MICHAEL CONNELLY – The Black Echo. Harry Bosch #1. Little Brown, hardcover, 1992. St. Martin’s, paperback, 1993. Reprinted many times since.

   The Black Echo won that year’s Edgar for Best First Novel, and it’s no wonder. It’s a great book, one that will suck you right in, starting with Chapter One, and keep you reading until it’s over. Not that you’re likely to read it in one sitting. It’s over 500 oversized pages of small print in the current premium paperback edition, and it took me almost a week of grabbing it up at bedtime and reading as long as I could keep my eyes open.

   It starts out with Bosch, now working for the Hollywood Station of the LAPD, being called in to check out a dead body found in a concrete pipe near Mulholland Dam, and it doesn’t quit until he’s closed a case involving an attempted break into a security vault in Beverly Hills.

   The connection? Tunnels. Bosch knew the dead man back in Viet Nam, where they were tunnels rats together, days that haunt him memories still. Working with him on the case for most of the book is a comely FBI agent named Eleanor, whose brother never returned from Nam and with whom he finds a certain, shall we say, extracurricular rapport. On his trail and tracking every move he makes are two cops from Internal Affairs named Lewis and Clarke; Bosch is the kind of guy who goes his own way, and his previous big case caused him a lot of problems, including both a suspension and a transfer.
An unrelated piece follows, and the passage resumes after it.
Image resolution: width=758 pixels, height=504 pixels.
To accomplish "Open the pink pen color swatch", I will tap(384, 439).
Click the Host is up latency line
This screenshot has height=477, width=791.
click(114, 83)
   As I say, this is long book and the story is very involved, and this brief summary doesn’t do it the justice it deserves. There is one long conversation that one villain has with Bosch when the former thinks he has the situation well under control, but doesn’t. Otherwise, for a first time writer, Connelly had very sure hands at the typewriter when he wrote this one. I don’t think there’s anything in it that’s trail breaking, but both the author and the character caught a lot of people’s fancy at the time, and they still do today. You can put my name on the list.